◆ WORK REQUIRED:
Repeat the entries below exactly. Begin with the first line and end with the line that contains "Open WP File Manager menu".

◆ EXERCISE INPUTS:
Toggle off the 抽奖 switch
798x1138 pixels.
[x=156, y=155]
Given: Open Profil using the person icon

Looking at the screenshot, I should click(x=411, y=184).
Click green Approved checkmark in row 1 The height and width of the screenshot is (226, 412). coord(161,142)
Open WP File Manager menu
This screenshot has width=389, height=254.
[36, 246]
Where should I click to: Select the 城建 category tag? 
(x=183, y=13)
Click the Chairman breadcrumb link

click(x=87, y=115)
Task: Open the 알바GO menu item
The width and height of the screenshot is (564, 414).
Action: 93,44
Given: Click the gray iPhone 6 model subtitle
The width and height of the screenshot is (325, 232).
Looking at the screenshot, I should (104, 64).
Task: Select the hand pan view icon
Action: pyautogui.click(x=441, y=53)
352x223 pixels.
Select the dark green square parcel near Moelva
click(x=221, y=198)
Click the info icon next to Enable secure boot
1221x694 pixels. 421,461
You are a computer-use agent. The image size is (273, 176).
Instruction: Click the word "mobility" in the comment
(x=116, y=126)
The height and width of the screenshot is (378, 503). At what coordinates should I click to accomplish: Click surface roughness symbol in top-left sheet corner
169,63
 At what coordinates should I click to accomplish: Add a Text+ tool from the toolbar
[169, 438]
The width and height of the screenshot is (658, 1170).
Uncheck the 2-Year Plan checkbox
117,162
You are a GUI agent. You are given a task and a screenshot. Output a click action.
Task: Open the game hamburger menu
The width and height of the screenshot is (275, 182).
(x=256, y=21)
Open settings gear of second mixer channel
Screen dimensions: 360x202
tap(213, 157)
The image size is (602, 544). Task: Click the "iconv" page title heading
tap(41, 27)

◆ RESPONSE FOR THIS EXERCISE:
Toggle off the 抽奖 switch
798x1138 pixels.
[x=156, y=155]
Given: Open Profil using the person icon

Looking at the screenshot, I should click(x=411, y=184).
Click green Approved checkmark in row 1 The height and width of the screenshot is (226, 412). coord(161,142)
Open WP File Manager menu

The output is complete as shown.